Ezequiel, 5

1.«Criatura humana, pega numa lâmina afiada, usa-a como navalha de barbeiro, e rapa o cabelo e a barba. Depois serve-te de uma balança para pesar o cabelo e a barba.
2.Queima a terça parte deles no meio da cidade, quando terminar o cerco da cidade. Corta a outra terça parte com a espada, em redor da cidade. Espalha ao vento a última terça parte deles, e Eu os perseguirei de espada em punho.
3.Recolhe um punhado que guardarás na barra do teu manto.
4.Desse punhado, toma um pouco e lança-o ao fogo para queimar. Depois diz à casa de Israel:
5.Assim diz o Senhor Javé: Isto é Jerusalém, que coloquei entre as nações, com muitos países ao redor.
6.Mas ela rebelou-se contra as minhas normas, de maneira ainda mais criminosa que as outras nações. Ela desobedeceu aos meus estatutos, pior que os outros países que estão à sua volta, pois desprezou as minhas normas e não andou de acordo com os meus estatutos.
7.Por isso, assim diz o Senhor Javé: Dado que vos mostrastes mais rebeldes comigo do que as nações que estão à vossa volta, não andando conforme os meus estatutos e deixando de pôr em prática as minhas normas, nem cumprindo as normas das nações que estão ao vosso redor,
8.assim diz o Senhor Javé: Eu também me ponho contra ti. Vou executar os meus julgamentos no meio de ti, diante das nações.
9.Far-te-ei o que nunca fiz e nunca mais farei, tudo por causa das tuas abominações.
10.Por isso os pais, no meio de ti, vão devorar os próprios filhos, e os filhos devorarão os próprios pais. É assim que vou executar os meus julgamentos contra ti. E tudo o que restar de ti, vou espalhá-lo aos quatro ventos.
11.Por isso, juro por Mim mesmo, oráculo do Senhor Javé: Por terdes profanado o meu Templo santo com os seus ídolos e abominações, também Eu vos rejeitarei: não terei compaixão, nem perdoarei.
12.Deste modo, uma terça parte de ti, Jerusalém, morrerá de peste ou vai morrer de fome dentro da cidade; outra terça parte será morta pela espada ao seu redor; a última terça parte, espalhá-la-ei aos quatro ventos, perseguindo-os de espada em punho.
13.Só assim derramarei a minha ira, vou satisfazer a minha indignação contra eles e Me darei por satisfeito. E quando tiver derramado a minha ira contra eles, então ficarão a saber que Eu, Javé, falei, porque sou ciumento.

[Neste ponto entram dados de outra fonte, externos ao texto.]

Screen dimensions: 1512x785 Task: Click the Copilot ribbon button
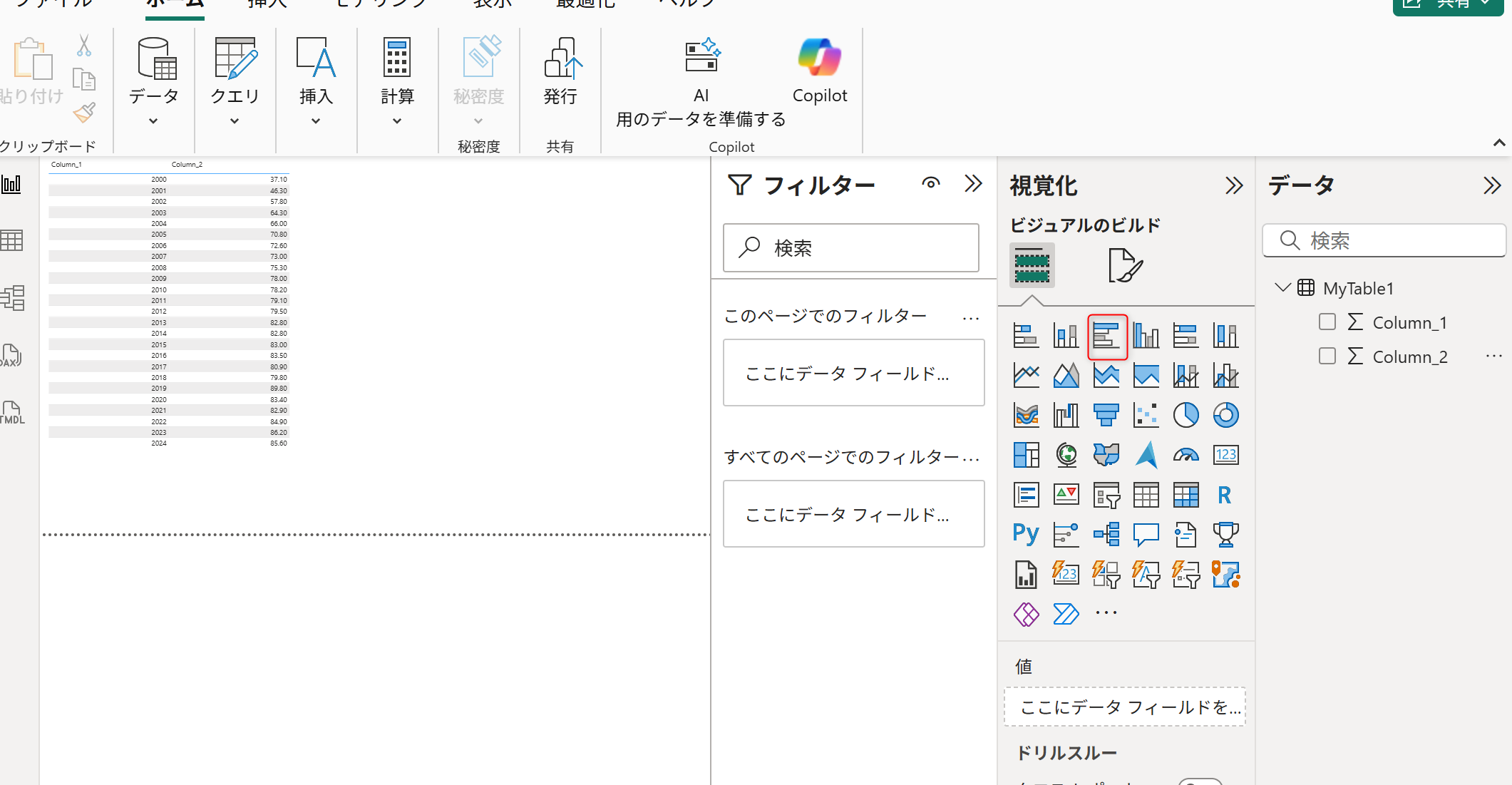(820, 71)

14.Transformar-te-ei em ruínas e motivo de desprezo para as nações vizinhas, diante de todos os que passam.
15.Serás motivo de zombaria e insulto, advertência e espanto para as nações vizinhas, quando executar a minha sentença, com ira e indignação, e com castigos implacáveis. Fui eu, Javé quem falou.

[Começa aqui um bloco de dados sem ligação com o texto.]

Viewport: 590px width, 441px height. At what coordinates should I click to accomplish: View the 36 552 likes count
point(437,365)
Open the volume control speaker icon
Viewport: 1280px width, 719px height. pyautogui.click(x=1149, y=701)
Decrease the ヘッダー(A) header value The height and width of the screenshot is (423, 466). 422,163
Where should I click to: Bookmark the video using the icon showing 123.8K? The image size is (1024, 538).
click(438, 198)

16.Quando atirar contra vós as setas malignas da fome - e é para vos destruir e acabar convosco que as atiro - então redobrarei o peso da fome sobre vós, cortando-vos os mantimentos.
17.Enviarei fome e animais selvagens que acabarão com os vossos filhos; sobre ti passarão a peste e a mortandade, e farei vir a guerra contra ti. Fui eu, Javé, quem falou».